Son mentor, Gérald Félix Tchikaya U’Tamsi fut un poète d’une inspiration
précoce, très tôt repéré et salué par Léopold Senghor, il n’a pas vécu
longtemps pour voir son « génie littéraire » exploser de mille feux.
Il faut à la
vérité dire qu’il ya peu de « créateurs » qui courent derrière
la reconnaissance et les prix décernés par des jurés qui réduisent l’œuvre de
toute une vie en une belle et douteuse phrase, histoire de justifier le choix
porté sur tel ou tel autre écrivain. Mais il faut reconnaitre qu’il ya une
grande frustration, un sentiment « naturel » qui confine au mal. Et
ce sentiment qu’éprouvent tous les artistes n’est pas le manque de reconnaissance
mais l’incompréhension. Mais il ya encore pire que l’incompréhension, c’est la
méprise. Mais peu s’en faut que la méprise devienne du mépris. C’est tout le
sens du propos du philosophe de l’existentialisme qui défend non pas l’inintelligibilité
de la négritude pour un sujet non-nègre mais la singularité d’une création. Ce n’est pas ici
le lieu d’un vulgaire droit à la différence ou un essentialisme primaire mais
le refus du mépris. La littérature n’est
peut-être pas une théorie de la connaissance pour les puristes de la
philosophie mais elle est un discours au sens foucaldien du mot et en tant que
tel un pouvoir au contenu « politique ». Lisez « L’orientalisme » d’Edward
Saïd ; il y a donné une donné une réponse «définitive » à cette
question très complexe.
L’on oublie trop souvent que les postures esthétiques sont
des points de vue sur la vie et en tant que telles, des « idées politiques »

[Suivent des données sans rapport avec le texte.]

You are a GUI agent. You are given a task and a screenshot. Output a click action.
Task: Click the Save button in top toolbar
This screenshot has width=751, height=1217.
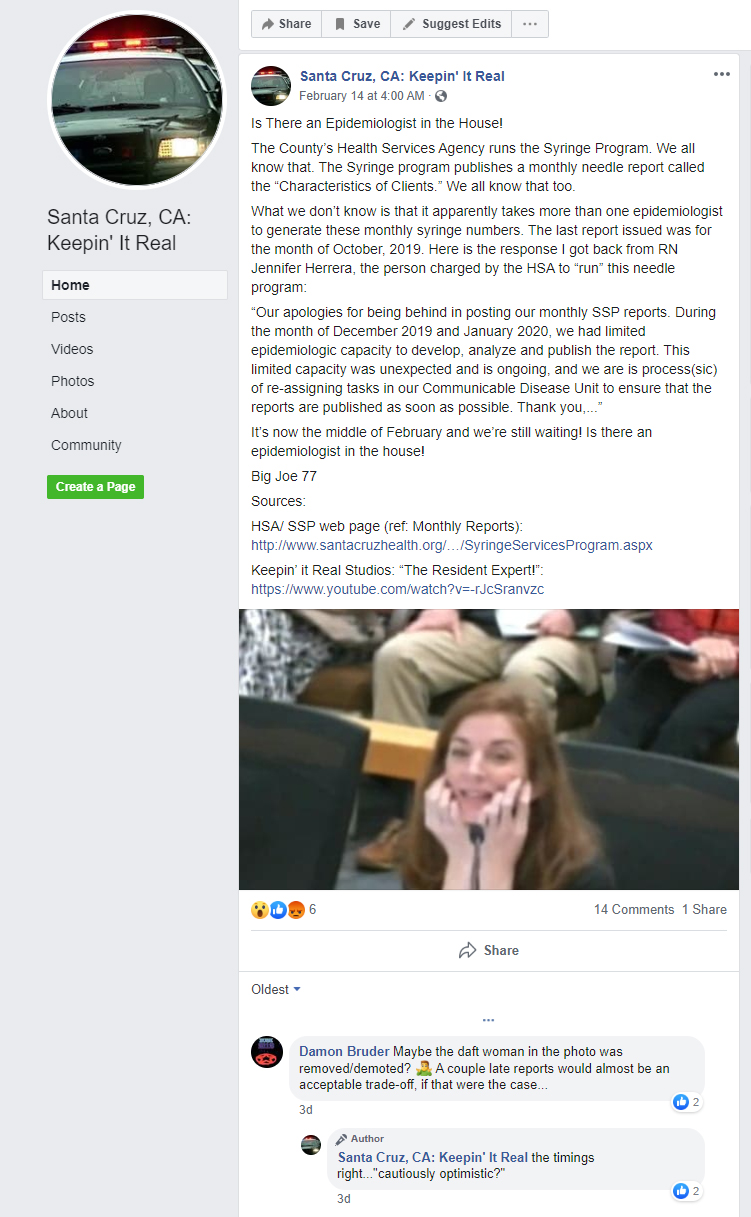coord(356,24)
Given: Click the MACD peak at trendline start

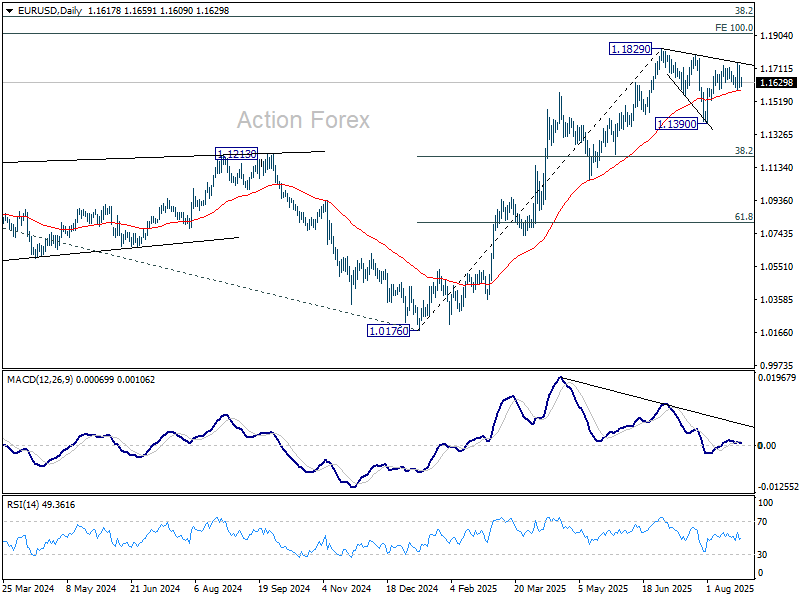Looking at the screenshot, I should [560, 378].
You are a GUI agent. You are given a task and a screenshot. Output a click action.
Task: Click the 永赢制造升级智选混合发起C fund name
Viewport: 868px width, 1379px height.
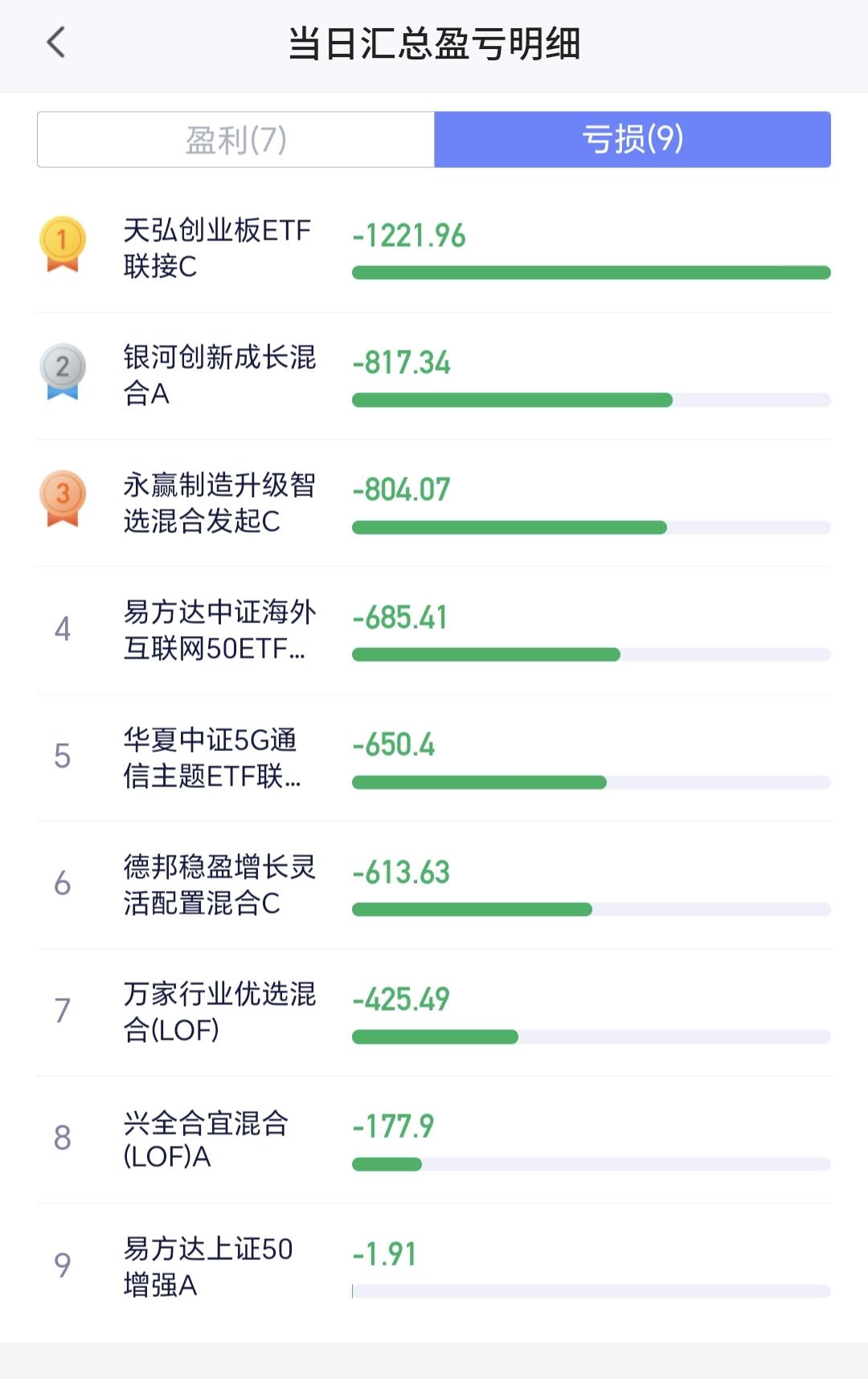(219, 503)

au sens noble de l’expression. Le fait que les grandes œuvres
« noires » soient regardées avec une morgue inqualifiable ne relève
pas de l’anecdote. Il est en passe de devenir un fait historique, une sorte de rémanence
culturelle qui empêche d’apprécier librement des œuvres de génie. Il ne touche
pas seulement la littérature mais s’étend de façon insidieuse à la musique, au
sport, à la sculpture et au cinéma. Pour exemple, Roger Caratini, un auteur à la culture encyclopédique, a écrit
cette phrase choquante habillée de mots savants : « La musique de Jazz traditionnelle, depuis
sa naissance à la Nouvelle-Orléans, vers 1890, jusqu’à l’éclosion de ce qu’on a
appelé le free- jazz vers 1960, est une musique créée pour la civilisation
blanche, avec les moyens de la musique blanche, par des musiciens noirs esthétiquement colonisés. »

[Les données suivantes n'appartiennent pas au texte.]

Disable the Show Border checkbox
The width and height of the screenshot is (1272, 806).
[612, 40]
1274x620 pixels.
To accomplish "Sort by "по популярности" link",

Assertion pour le moins absurde (philosophiquement) puisqu’elle définit l’œuvre
non pas du point de vue de la créativité
et de la production mais à partir de la réception. L’esthétique de la réception
quelque service qu’elle puisse rendre à « l’herméneutique
artistique » si l’on peut dire, ne saurait primer la généalogie propre à
toute œuvre d’art. La meilleure définition d’une œuvre, celle qui rend compte
de sa nature interne, doit être « maternelle. » Comment négliger la
personne de celui qui a materné l’œuvre dans un processus d’ignition ? Nous pensons que l’œuvre est dans la
matrice.
Mais ne soyons pas étonnés, les grandes œuvres « noires »
ont toujours été validées par un regard externe, du moins depuis un siècle.
Ceci est une anomalie quelque soit la générosité, la curiosité et même
l’intérêt intellectuel d’un Jean Paul
Sartre. N’a-t-il pas fallu le génie « opportun » d’un Pablo Picasso à travers le cubisme, pour offrir un quotient d’intelligibilité et
de validité à l’art nègre ? Il a fallu aussi le grand étonnement d’André Breton devant l’œuvre himalayesque de l’enfant de Basse-Pointe, Aimé Césaire, pour que « Le
cahier d’un retour au pays natal »
ne soit pas un simple cahier mais le programme du monde. La production
artistique se déploie toujours entre la validation interne et la reconnaissance
« internationale ». Des voix « étrangères » ont souvent magnifié
la littérature africaine mais sans réussir à ébranler le jury suédois. Il ya
lieu de dire ici que le Prix Nobel de Littérature est décerné par une académie
et en tant que telle une institution officielle trop conformiste. Elle écoute
rarement les voix parallèles. Les
barrières esthétiques n’expliquent pas cette situation. Une grande œuvre est
toujours suffisamment vigoureuse pour « enjamber » le mur épais du
culturalisme littéraire. La littérature
africaine étant une voix de l’ailleurs, on comprend vite la difficulté à accorder
un quelconque intérêt à « une
production littéraire sous-développée ».Tout ceci relève non pas de la
contradiction mais du paradoxe.
Toutefois il faudra souligner la chose suivante :
La littérature africaine est victime de
l’enfermement et du monopole de la critique universitaire dont le défaut
principal est sa formidable capacité à magnifier toute œuvre, fut-elle de
qualité moyenne, par un vocabulaire spécialisé et effrayant. On peut trouver
de l’anamnèse, de la surdétermination, de la focalisation zéro, des
palimpsestes et même de fréquents analepses et prolepses dans une œuvre sans
grande teneur poétique. Cela ne veut nullement dire que les apports de Gustave Lanson ou d’un Georges Ngal à la critique
universitaire sont inutiles. Ils furent de grands moments de la critique
littéraire. La littérature africaine
aspire à une critique moins « cartésienne », une critique plus
personnelle fondée sur le plaisir et le beau. Mais une critique savante.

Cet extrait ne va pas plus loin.